_DATA TO PROCESS_
┄┄┄┄┄┄┄┄┄┄┄┄┄┄┄┄┄┄┄┄
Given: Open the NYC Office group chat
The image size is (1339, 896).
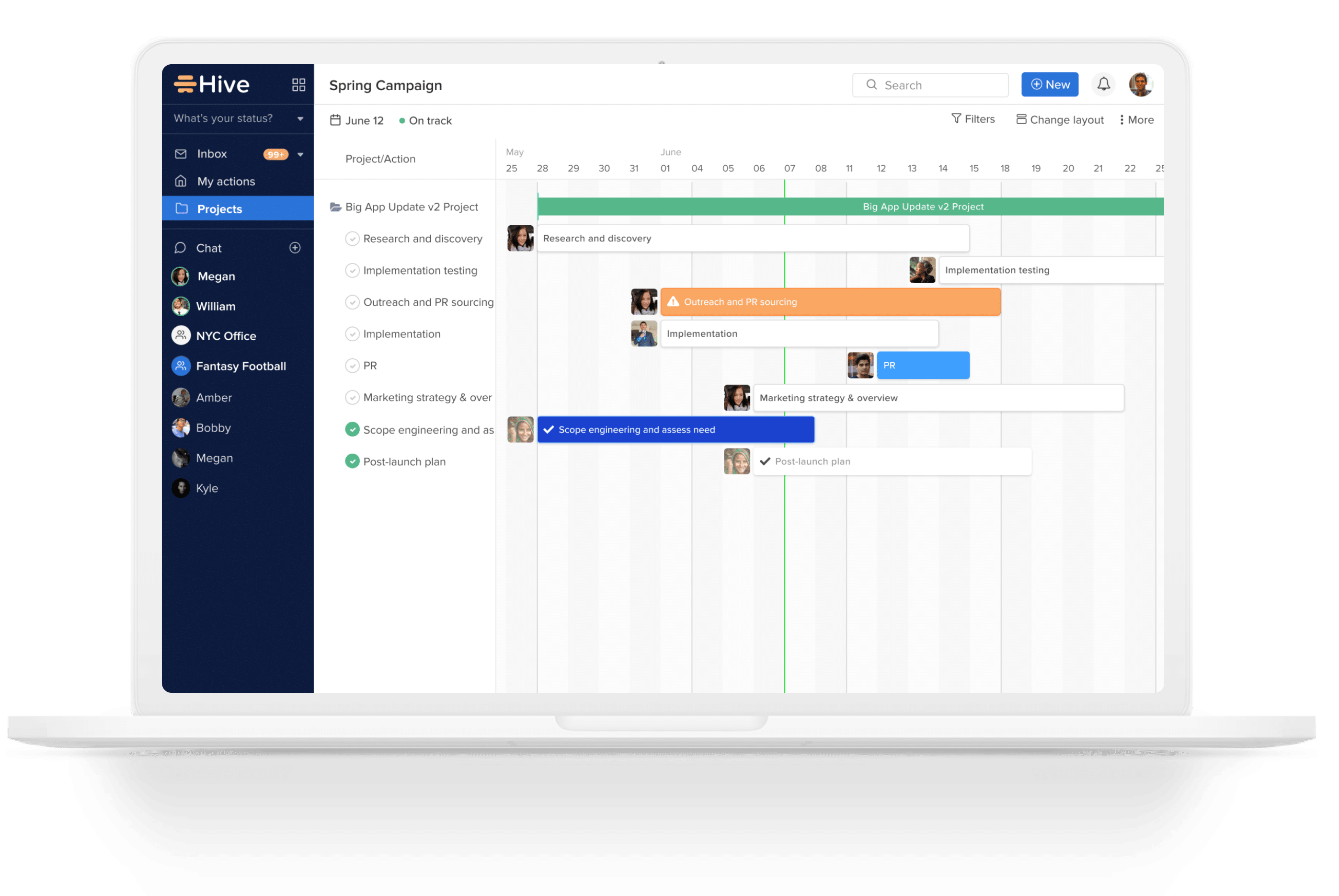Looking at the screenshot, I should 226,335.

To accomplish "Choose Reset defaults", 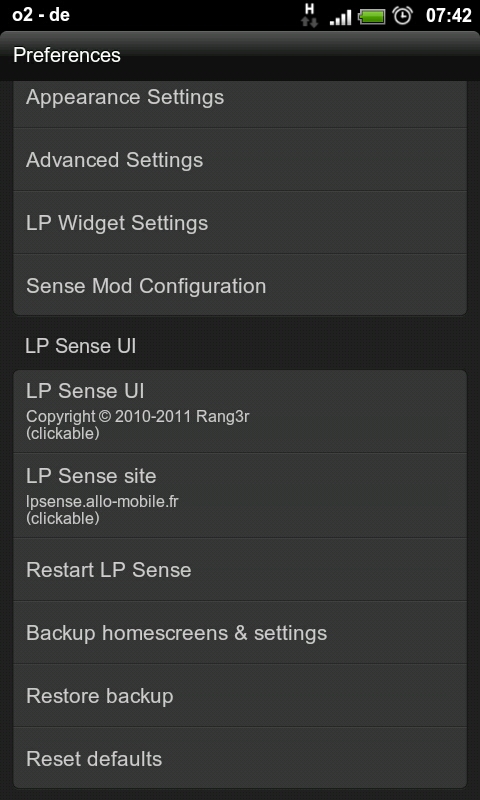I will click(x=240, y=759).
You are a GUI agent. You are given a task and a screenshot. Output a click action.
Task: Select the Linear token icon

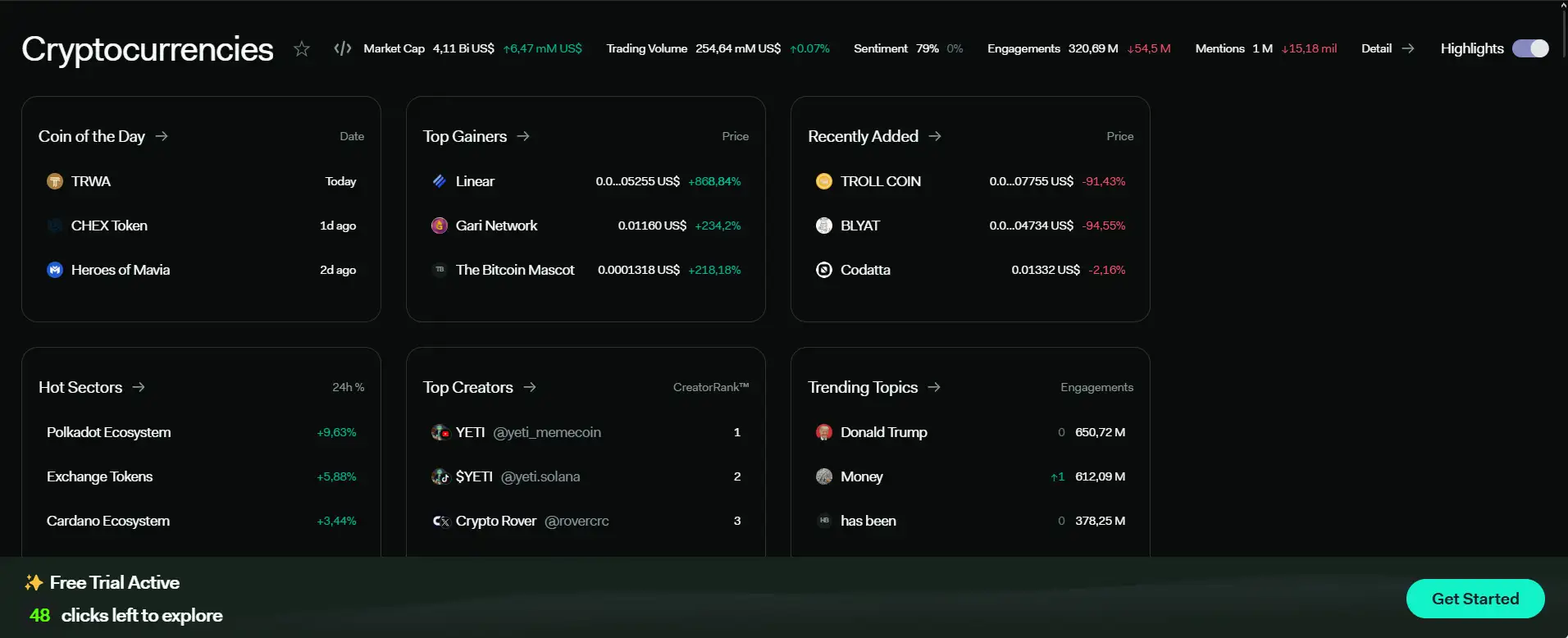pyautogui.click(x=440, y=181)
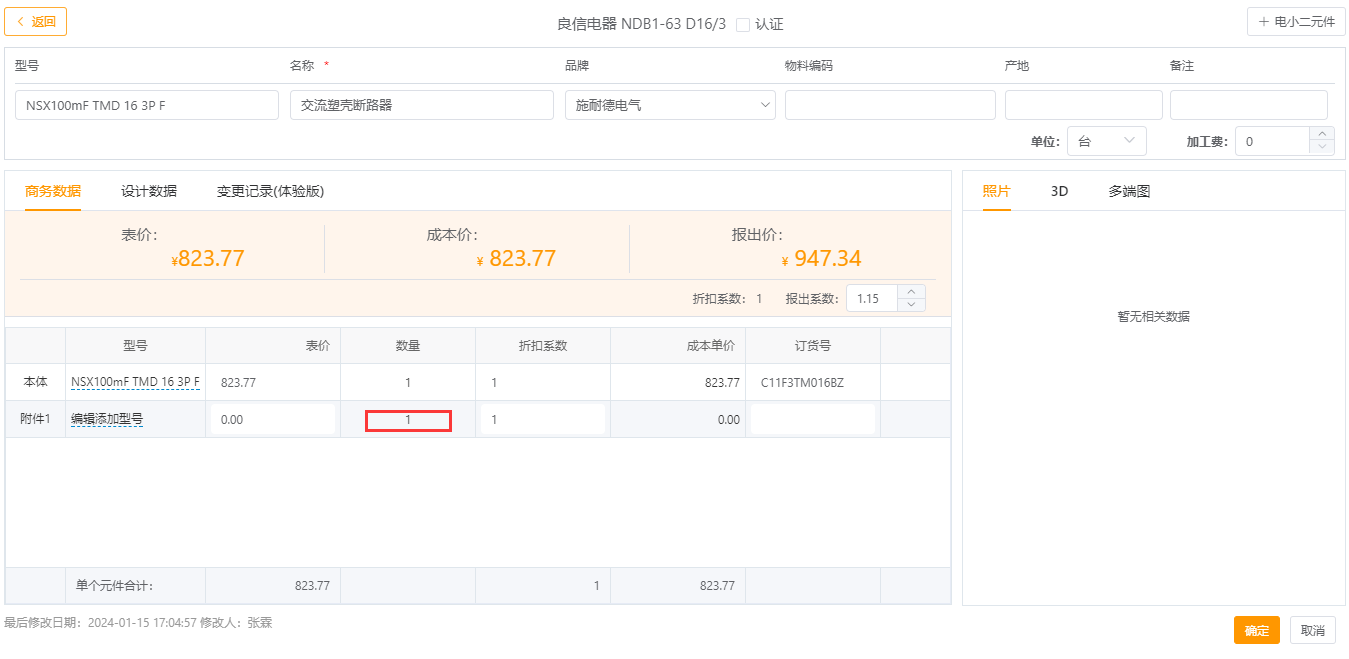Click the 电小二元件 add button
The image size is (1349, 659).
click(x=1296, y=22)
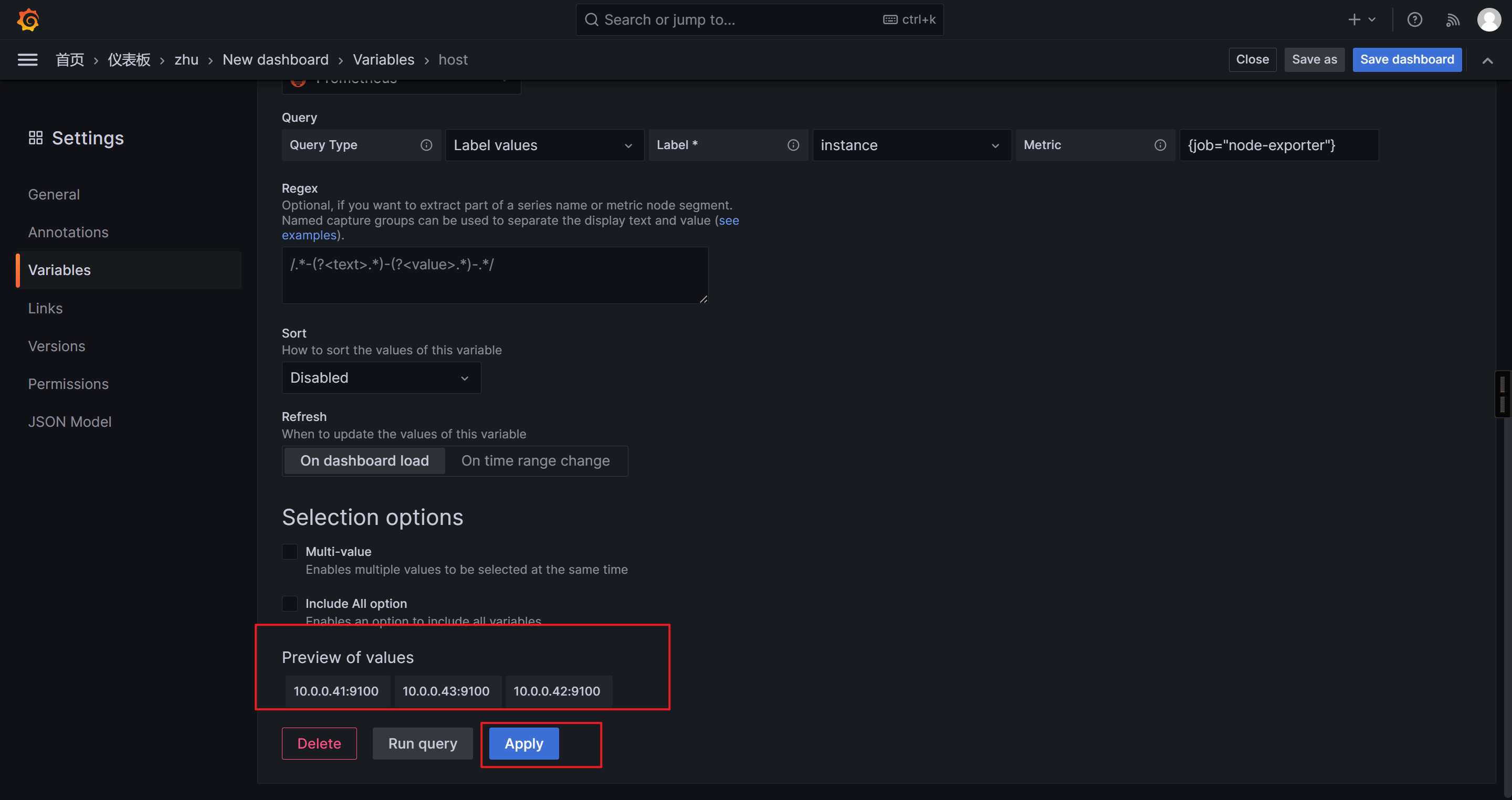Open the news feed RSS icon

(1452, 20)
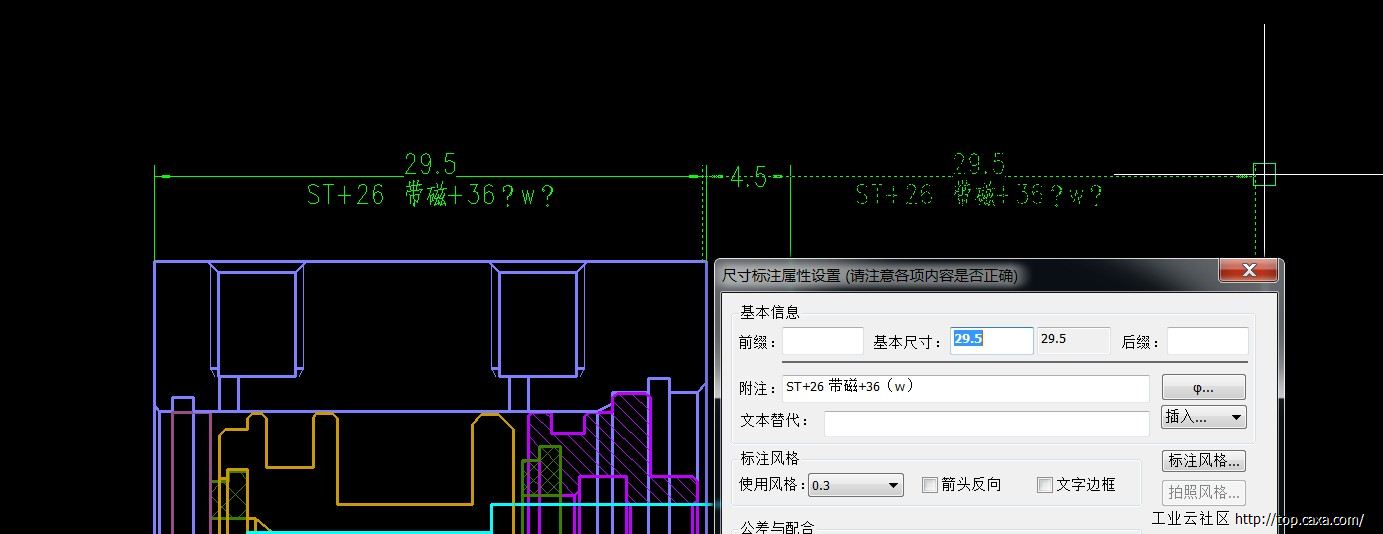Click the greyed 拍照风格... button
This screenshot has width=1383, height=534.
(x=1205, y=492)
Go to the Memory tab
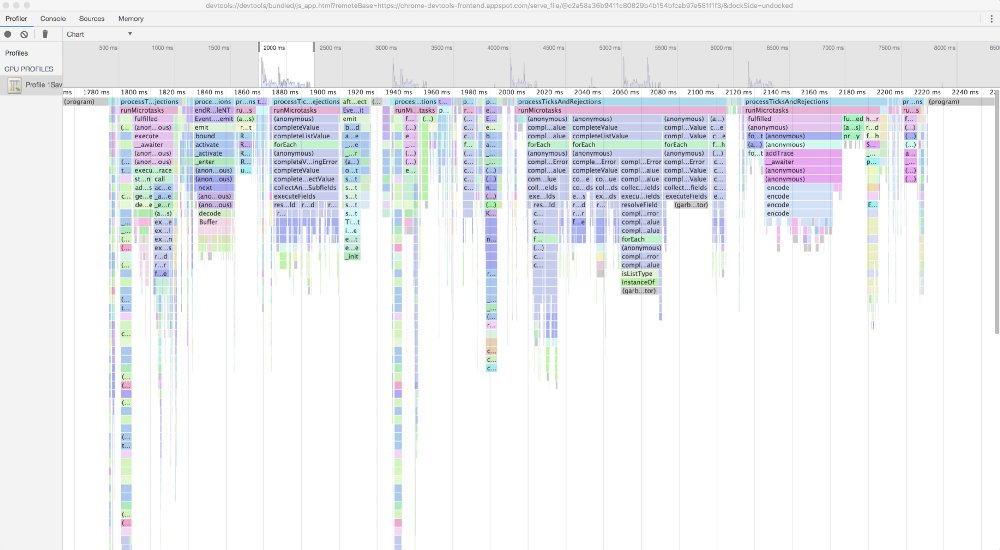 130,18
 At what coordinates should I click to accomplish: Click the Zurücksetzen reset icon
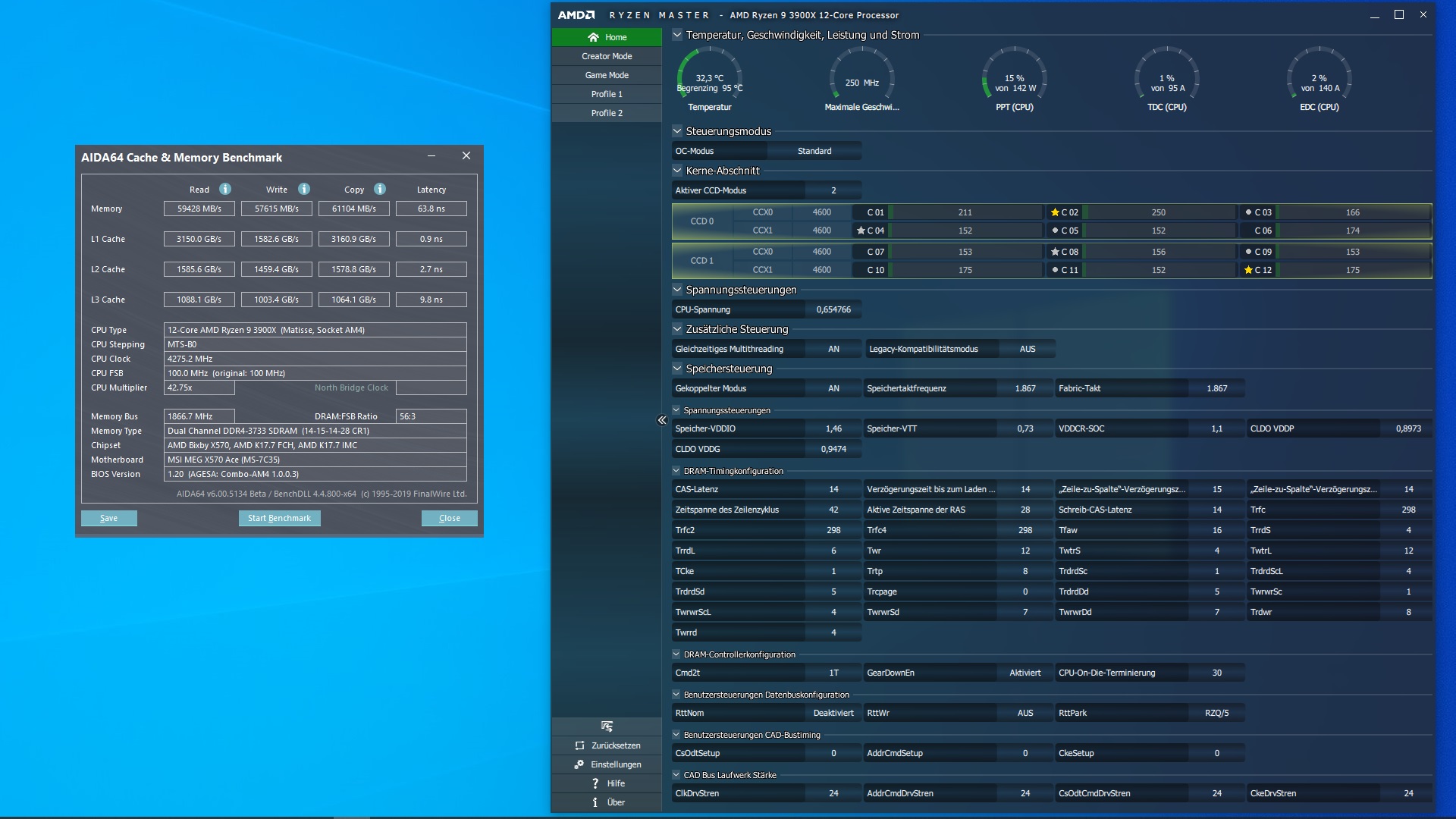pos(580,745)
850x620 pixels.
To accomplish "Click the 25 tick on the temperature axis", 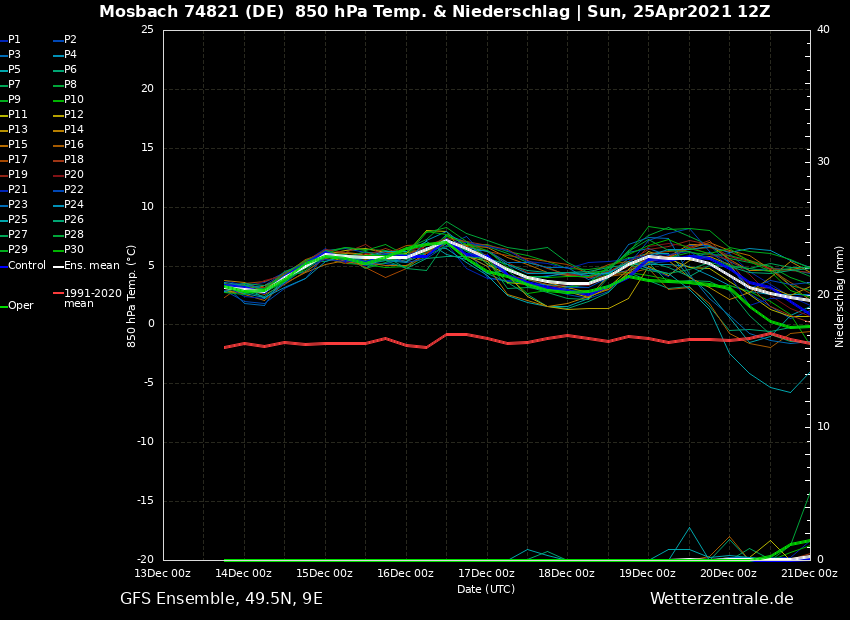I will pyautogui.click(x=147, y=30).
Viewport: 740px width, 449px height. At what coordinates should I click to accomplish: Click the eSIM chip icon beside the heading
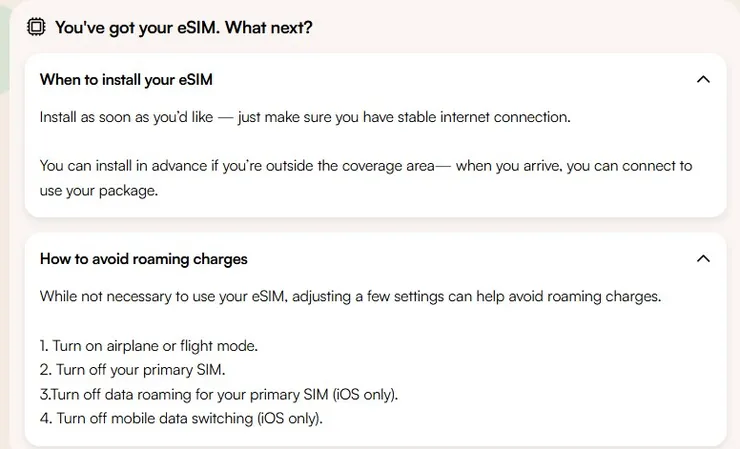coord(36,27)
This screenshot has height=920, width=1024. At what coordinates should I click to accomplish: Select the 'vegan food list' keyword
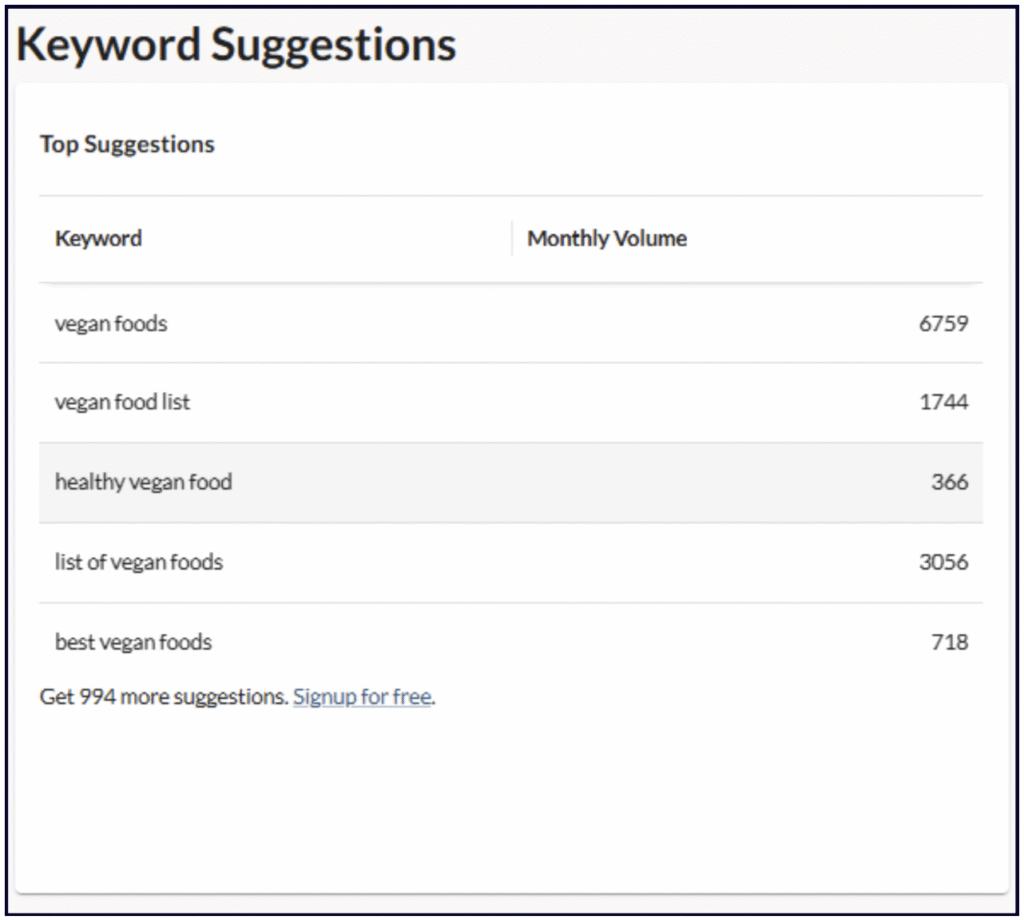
┄┄┄┄┄┄┄┄┄┄┄┄┄┄┄┄┄┄┄┄
_WORK INSTRUCTIONS_
Please repeat, word for word, the part of the items that opens with the line containing "Viewport: 740px width, 449px" and runs through the end of the items, both ends included. Leave the pictures out.

_EXERCISE RESULT_
Viewport: 740px width, 449px height. At what coordinates should I click to accomplish: Click the eSIM chip icon beside the heading
coord(36,27)
This screenshot has height=920, width=1024. At what coordinates should I click to accomplish: Select the 'vegan food list' keyword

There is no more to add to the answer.